**Work to do:**
a) In the passage about Cowen and the Greens, who did Cowen meet with on Wednesday evening?
b) Continue the passage about Cowen and the Greens from its final sentence.

--- Start of Given passage ---

Well, to the Fianna Fáil ones. Sorry, come to think of it, the Fianna Fáil one.

Things seemed to go a bit downhill after Thursday morning and culminated in capitulation yesterday.

Cowen had had a meeting with John Gormley, Eamon Ryan and Dan Boyle on Wednesday evening, and the issue of rotating ministers had come up.

It might have been reasonable to suppose that the Greens would have had no objection to it since they wanted a bit of that themselves.

However, in their decisive and unambiguous style, the Greens said: ''It's not a good idea'' and ''It would send out the wrong signals." Oddly enough, the Greens didn't say 'No' in the vernacular, as once memorably articulated by the late James Gogarty: ''You will like f***." Anyway, Cowen didn't get the message.

Later last Wednesday night, Mary Harney, Dermot Ahern, Noel Dempsey and Tony Killeen said they were resigning their ministerial positions. Batt O'Keeffe did so early the next day.

--- End of Given passage ---
--- Start of Recorded information ---

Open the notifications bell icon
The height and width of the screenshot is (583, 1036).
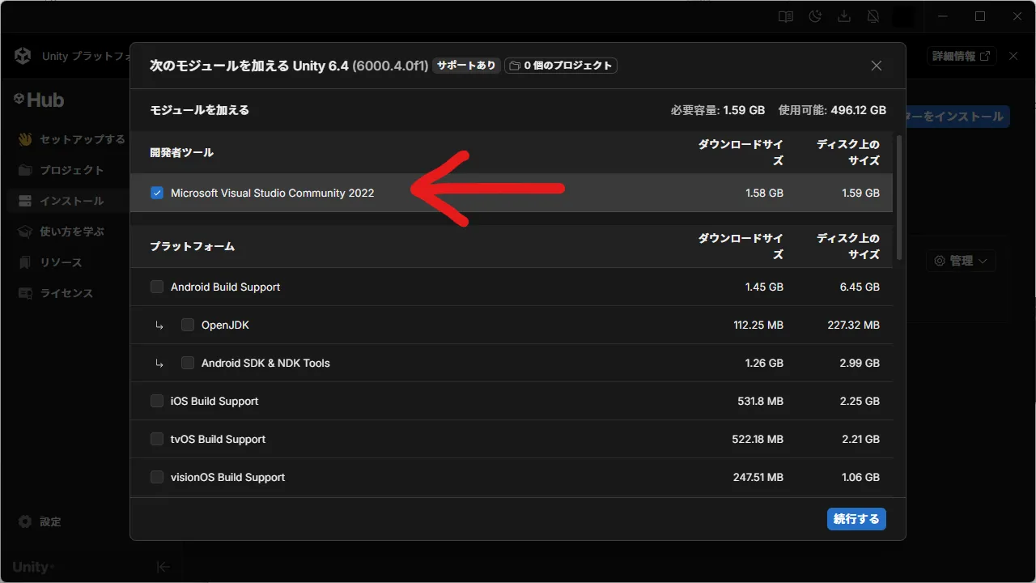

--- End of Recorded information ---

**Response list:**
a) John Gormley, Eamon Ryan and Dan Boyle.

b)
The next morning, Thursday, Mary Hanafin arrived in Cowen's office and, as she self servingly disclosed to all and sundry later in the day, she did none of the dithering she had done two days previously. She made it bloody clear she was entirely opposed to the appointment of new ministers to replace the six ministers who had resigned.

Maybe she had heard the rumour that Barry Andrews, her constituency colleague, was one of those to be promoted to the cabinet, and that wouldn't have done a little bit of good in her bid to cling on to her seat in Dun Laoghaire.

Or maybe not. And then all hell broke loose.

The Greens had found a way to say 'No', and the plan to promote all of 12 Fianna Fáilers (six junior ministers to become senior ministers and six backbench TDs to become junior ministers) fell through. Mortification.

The amazing thing is that neither Cowen nor anybody in Cowen's entourage - not Brian Lenihan, not Tony Killeen and presumably not Batt O'Keeffe nor a few others - appreciated that the electorate was in no mood to appreciate what would have been the most flagrant piece of jobbery and abuse of power we have seen since . . . since . . . since . . .well, for a few weeks anyway.

It would have heaped even more odium on the odium-encrusted corpus of Fianna Fáil.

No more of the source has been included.